HealthApril 10, 2020

Keeping up your medical training during the COVID-19 pandemic

By: Heidi Moawad, MD

In one way or another, the COVID-19 pandemic has disrupted medical training for many students, residents and fellows. Some hospitals and regions are seeing an influx of patients, while others have seen a slowdown in patient visits and admissions. You may be asked to triage patients or to conduct visits via telemedicine, or you may find yourself working fewer or shorter days.

At the same time, your training and education are likely to be low on the list of your teaching facility's priorities while they try to figure out how to manage resources and keep patients alive. While you can't forget to take care of yourself by staying safe and managing your own health and well-being, you can work toward gaining new skills and knowledge during this time of uncertainty.
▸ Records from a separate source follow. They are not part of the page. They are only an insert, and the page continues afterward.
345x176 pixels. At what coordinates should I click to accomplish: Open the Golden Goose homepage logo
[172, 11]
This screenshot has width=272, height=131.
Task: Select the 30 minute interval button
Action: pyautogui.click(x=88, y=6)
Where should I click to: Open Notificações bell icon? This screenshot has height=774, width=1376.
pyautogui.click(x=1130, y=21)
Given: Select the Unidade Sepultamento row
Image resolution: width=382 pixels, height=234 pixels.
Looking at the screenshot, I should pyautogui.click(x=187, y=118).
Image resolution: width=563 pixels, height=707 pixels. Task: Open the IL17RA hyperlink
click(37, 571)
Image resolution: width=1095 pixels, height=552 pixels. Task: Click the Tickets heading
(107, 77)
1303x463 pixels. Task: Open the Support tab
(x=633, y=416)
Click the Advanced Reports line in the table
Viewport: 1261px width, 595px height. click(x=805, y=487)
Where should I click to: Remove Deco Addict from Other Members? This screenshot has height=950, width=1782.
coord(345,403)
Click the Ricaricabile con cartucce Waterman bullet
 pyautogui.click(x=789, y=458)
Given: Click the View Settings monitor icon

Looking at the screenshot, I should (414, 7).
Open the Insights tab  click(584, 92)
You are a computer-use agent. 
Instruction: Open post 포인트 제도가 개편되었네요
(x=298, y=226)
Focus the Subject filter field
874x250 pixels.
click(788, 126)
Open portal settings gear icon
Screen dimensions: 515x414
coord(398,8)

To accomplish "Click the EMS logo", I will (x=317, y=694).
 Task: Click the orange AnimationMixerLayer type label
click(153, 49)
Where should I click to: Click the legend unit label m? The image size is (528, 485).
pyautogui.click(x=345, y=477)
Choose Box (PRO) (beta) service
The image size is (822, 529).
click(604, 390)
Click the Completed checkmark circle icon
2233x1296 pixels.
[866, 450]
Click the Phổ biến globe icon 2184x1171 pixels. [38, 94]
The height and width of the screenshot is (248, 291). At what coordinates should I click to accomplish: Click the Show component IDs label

Help when and where you can

The COVID-19 pandemic has changed many of the familiar rules, and healthcare providers are taking on different roles. You might have to learn to read chest X-rays and CT scans even if you haven't done that before, as doctors are starting to recognize patterns of COVID-19 patients on imaging examinations, according to Investigative Radiology. Or you may be asked to take a more active role in the care of subacute patients if your senior attendings are managing an overflow of critical care patients.

It's OK to be flexible and to take on short-term duties that aren't exactly matched to the subspecialty of your dreams. Of course, patient safety is critical, and you need to speak up and ask for help if you're in over your head.

Fill in knowledge gaps

Now is the obvious time to learn about infection risk and control. We haven't seen anything quite like COVID-19 before. Experts are still uncertain about the different ways it may be transmitted and how long the agent survives on various surfaces.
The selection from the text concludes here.